I need get the join as below, detecting even the partial matching, maybe with some "dist technique", and I need aswell a score variable to indicate the score identification. If the match is perfect, indicate 100, if is a not perfect match, indicate it as less that 100..
df1<- data.frame(var1= 1:1, Type= c("megane business hiter"))
df2<- data.frame(var1= 1:3, Type= c("megane business hiter",
"megan businss limited",
"meganee busi lim."))
I need a result as below:
df_Result<- data.frame(Type.x= c("megane business hiternaer","megane business hiternaer",
"megane business hiternaer"), Type.y = c("megane business hiter",
"megan businss limited",
"meganee busi lim."), score_result = c("100 (full indentification)", "less that 100, eg:75", "less than 100, eg: 45"))

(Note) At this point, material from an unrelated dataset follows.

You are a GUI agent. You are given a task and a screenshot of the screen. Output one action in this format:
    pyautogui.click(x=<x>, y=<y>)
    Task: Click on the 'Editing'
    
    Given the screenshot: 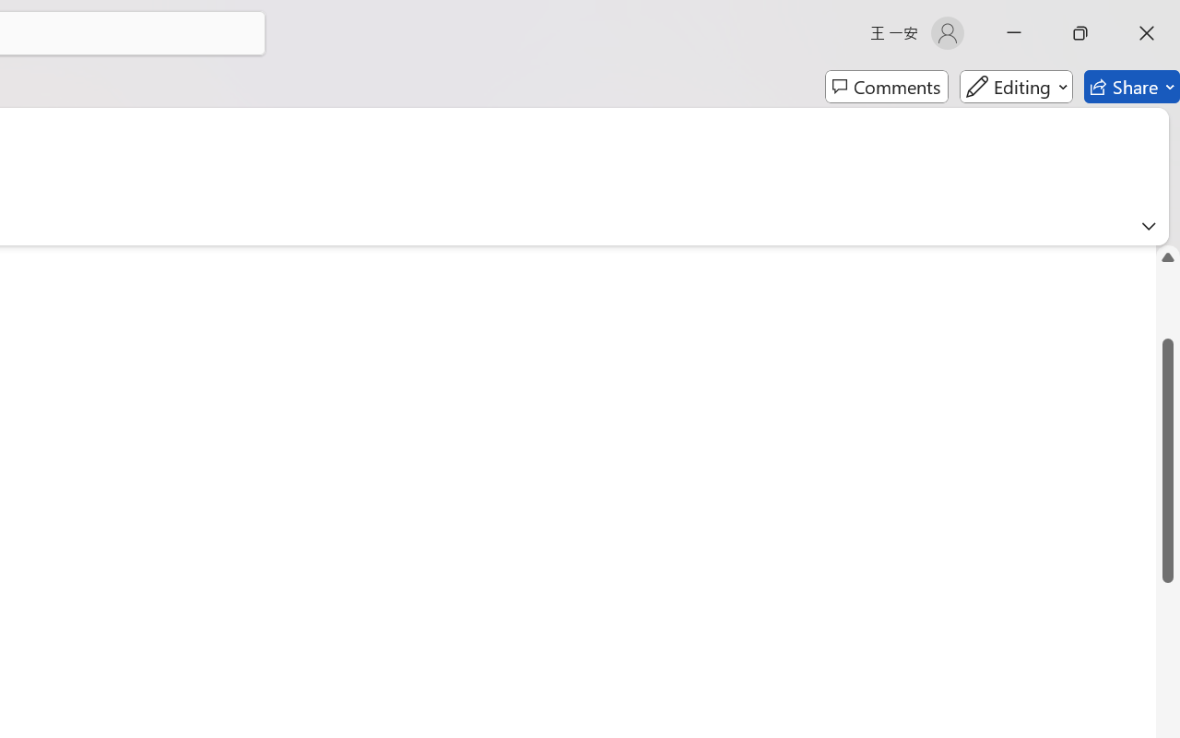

The Jaro distance (method='jw', p=0), is a number between 0 (exact match) and 1 (completely dissimilar) measuring dissimilarity between strings. It is defined to be 0 when both strings have length 0, and 1 when there are no character matches between a and b. Otherwise, the Jaro distance is defined as 1-(1/3)(w_1m/|a| + w_2m/|b| + w_3(m-t)/m). Here,|a| indicates the number of characters in a, m is the number of character matches and t the number of transpositions of matching characters. The w_i are weights associated with the characters in a, characters in b and with transpositions. A character c of a matches a character from b when c occurs in b, and the index of c in a differs less than \max(|a|,|b|)/2 -1 (where we use integer division) from the index of c in b. Two matching characters are transposed when they are matched but they occur in different order in string a and b.
I know I reversed the score a purpose.
Thanks for the text from R helper, I saw that.
Can you please create a script similiar like I have created, using the "lv" method?
Thank
What have you tried so far? what is your specific problem?, we are more inclined towards helping you with specific coding problems rather than doing your work for you.
Hi Nirgrahamuk,
Really thank you for that.
There was something in my R Code that stuck when I tried to use the lv method.
Thanks again for your big support.
Cheers,